## YOUR TASK
Set down exactly the lines in the records below that run from the line with "791x559 pixels." to the line with "Task: Expand the SME Fields selector chevron", inclusive, and nothing more.

Items listed in a dataset
□ □ □ □

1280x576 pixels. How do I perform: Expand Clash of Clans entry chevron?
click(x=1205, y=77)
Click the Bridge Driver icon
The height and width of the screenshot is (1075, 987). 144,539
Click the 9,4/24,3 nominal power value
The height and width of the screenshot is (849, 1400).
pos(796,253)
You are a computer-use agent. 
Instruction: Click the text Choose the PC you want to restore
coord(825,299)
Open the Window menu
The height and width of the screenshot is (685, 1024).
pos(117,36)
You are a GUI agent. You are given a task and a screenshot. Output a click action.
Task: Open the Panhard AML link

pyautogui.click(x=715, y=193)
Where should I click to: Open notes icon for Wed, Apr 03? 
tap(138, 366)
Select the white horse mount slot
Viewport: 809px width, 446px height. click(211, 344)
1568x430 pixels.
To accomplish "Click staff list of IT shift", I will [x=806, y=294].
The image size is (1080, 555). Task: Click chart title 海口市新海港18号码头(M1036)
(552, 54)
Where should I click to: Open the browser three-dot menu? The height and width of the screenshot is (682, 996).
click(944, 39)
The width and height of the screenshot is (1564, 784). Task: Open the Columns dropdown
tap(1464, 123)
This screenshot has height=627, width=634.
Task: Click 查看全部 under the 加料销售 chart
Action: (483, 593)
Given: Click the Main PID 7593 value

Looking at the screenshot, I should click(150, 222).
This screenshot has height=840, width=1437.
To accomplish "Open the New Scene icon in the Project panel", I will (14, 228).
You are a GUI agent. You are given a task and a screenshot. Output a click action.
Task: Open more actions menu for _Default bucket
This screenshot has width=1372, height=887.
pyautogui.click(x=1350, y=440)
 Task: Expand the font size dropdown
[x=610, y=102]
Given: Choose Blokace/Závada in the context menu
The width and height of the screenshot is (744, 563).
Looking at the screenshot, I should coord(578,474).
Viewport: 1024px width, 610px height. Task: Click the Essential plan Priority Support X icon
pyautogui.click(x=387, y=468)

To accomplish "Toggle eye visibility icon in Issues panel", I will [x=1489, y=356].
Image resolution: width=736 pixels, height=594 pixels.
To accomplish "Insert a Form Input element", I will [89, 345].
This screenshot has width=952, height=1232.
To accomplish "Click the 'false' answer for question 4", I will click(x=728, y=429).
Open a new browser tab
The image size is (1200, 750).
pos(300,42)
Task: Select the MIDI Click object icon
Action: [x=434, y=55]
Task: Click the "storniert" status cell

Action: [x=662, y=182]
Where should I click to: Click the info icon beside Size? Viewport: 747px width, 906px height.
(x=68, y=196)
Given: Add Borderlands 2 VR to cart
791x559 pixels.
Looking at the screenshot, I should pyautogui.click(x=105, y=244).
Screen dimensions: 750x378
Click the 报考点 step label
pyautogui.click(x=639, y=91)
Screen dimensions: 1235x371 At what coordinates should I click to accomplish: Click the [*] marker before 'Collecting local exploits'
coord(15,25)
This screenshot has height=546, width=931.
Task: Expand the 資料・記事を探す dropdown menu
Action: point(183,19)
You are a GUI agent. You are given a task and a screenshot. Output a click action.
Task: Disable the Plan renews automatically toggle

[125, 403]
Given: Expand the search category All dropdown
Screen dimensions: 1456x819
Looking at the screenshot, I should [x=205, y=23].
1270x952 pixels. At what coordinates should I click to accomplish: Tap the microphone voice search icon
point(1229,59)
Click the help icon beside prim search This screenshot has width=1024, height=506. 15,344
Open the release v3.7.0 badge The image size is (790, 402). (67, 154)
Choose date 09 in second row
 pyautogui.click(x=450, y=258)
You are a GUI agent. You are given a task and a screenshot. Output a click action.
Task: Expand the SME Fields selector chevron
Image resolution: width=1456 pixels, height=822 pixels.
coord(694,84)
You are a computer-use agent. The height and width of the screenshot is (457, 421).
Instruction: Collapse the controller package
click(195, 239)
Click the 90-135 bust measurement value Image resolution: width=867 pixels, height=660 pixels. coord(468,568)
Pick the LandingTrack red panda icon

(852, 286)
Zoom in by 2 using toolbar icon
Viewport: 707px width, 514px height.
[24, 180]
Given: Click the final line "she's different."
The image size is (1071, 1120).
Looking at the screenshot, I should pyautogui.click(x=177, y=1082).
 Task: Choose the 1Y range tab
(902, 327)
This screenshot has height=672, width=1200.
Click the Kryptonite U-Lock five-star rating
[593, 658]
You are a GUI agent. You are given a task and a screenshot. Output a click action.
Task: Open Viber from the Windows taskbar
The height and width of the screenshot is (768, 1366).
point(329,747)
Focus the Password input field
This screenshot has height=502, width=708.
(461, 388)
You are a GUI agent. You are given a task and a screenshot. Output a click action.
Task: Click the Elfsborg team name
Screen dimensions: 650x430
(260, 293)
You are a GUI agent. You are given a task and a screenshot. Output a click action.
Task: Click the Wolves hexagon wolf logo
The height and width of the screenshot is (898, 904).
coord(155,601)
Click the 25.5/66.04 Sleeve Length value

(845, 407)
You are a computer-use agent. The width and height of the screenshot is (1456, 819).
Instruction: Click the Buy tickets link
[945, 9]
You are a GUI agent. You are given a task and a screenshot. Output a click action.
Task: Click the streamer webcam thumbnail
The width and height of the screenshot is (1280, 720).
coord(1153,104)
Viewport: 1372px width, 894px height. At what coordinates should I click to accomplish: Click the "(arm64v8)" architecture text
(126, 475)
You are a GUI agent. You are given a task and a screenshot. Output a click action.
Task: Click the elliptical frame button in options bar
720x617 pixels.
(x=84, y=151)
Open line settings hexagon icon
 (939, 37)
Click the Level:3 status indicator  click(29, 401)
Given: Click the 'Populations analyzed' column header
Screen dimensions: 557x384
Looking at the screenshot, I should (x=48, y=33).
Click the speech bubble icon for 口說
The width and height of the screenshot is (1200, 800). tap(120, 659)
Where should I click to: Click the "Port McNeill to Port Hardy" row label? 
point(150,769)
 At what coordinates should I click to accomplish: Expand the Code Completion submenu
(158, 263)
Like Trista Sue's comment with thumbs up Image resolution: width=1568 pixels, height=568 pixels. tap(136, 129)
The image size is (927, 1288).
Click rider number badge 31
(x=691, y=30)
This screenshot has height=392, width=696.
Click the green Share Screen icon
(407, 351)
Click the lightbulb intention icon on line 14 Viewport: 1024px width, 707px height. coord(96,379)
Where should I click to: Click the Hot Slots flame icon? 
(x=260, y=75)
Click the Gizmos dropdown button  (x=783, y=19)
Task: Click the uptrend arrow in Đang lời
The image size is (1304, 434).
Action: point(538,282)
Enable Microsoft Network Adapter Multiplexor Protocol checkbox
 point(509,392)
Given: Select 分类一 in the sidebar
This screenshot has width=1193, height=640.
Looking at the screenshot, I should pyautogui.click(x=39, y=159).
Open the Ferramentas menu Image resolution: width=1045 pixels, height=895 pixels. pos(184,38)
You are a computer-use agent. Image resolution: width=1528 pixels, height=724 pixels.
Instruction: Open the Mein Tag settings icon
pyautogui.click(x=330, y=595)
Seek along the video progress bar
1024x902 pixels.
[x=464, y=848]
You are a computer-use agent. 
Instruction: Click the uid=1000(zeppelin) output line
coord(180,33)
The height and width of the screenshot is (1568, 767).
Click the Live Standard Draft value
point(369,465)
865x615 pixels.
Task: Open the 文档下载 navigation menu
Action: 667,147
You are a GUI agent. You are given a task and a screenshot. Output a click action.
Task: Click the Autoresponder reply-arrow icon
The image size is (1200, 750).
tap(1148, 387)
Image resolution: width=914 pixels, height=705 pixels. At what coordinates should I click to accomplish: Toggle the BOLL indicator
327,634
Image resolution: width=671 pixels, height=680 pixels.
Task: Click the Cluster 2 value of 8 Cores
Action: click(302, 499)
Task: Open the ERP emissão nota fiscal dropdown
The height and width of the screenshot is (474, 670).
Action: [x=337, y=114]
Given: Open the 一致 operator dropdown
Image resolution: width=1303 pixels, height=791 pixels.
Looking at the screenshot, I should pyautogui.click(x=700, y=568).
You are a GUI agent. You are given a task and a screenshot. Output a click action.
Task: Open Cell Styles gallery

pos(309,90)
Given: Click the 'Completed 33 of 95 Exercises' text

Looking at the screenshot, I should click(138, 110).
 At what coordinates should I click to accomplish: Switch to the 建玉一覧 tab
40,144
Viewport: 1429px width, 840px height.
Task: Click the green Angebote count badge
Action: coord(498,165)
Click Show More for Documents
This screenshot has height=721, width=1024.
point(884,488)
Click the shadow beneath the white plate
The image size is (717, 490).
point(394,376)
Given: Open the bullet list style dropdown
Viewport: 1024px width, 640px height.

□ □ □ □

## EXPECTED ANSWER
791x559 pixels.
Looking at the screenshot, I should pyautogui.click(x=105, y=244).
Screen dimensions: 750x378
Click the 报考点 step label
pyautogui.click(x=639, y=91)
Screen dimensions: 1235x371 At what coordinates should I click to accomplish: Click the [*] marker before 'Collecting local exploits'
coord(15,25)
This screenshot has height=546, width=931.
Task: Expand the 資料・記事を探す dropdown menu
Action: point(183,19)
You are a GUI agent. You are given a task and a screenshot. Output a click action.
Task: Disable the Plan renews automatically toggle

[125, 403]
Given: Expand the search category All dropdown
Screen dimensions: 1456x819
Looking at the screenshot, I should [x=205, y=23].
1270x952 pixels. At what coordinates should I click to accomplish: Tap the microphone voice search icon
point(1229,59)
Click the help icon beside prim search This screenshot has width=1024, height=506. 15,344
Open the release v3.7.0 badge The image size is (790, 402). (67, 154)
Choose date 09 in second row
 pyautogui.click(x=450, y=258)
You are a GUI agent. You are given a task and a screenshot. Output a click action.
Task: Expand the SME Fields selector chevron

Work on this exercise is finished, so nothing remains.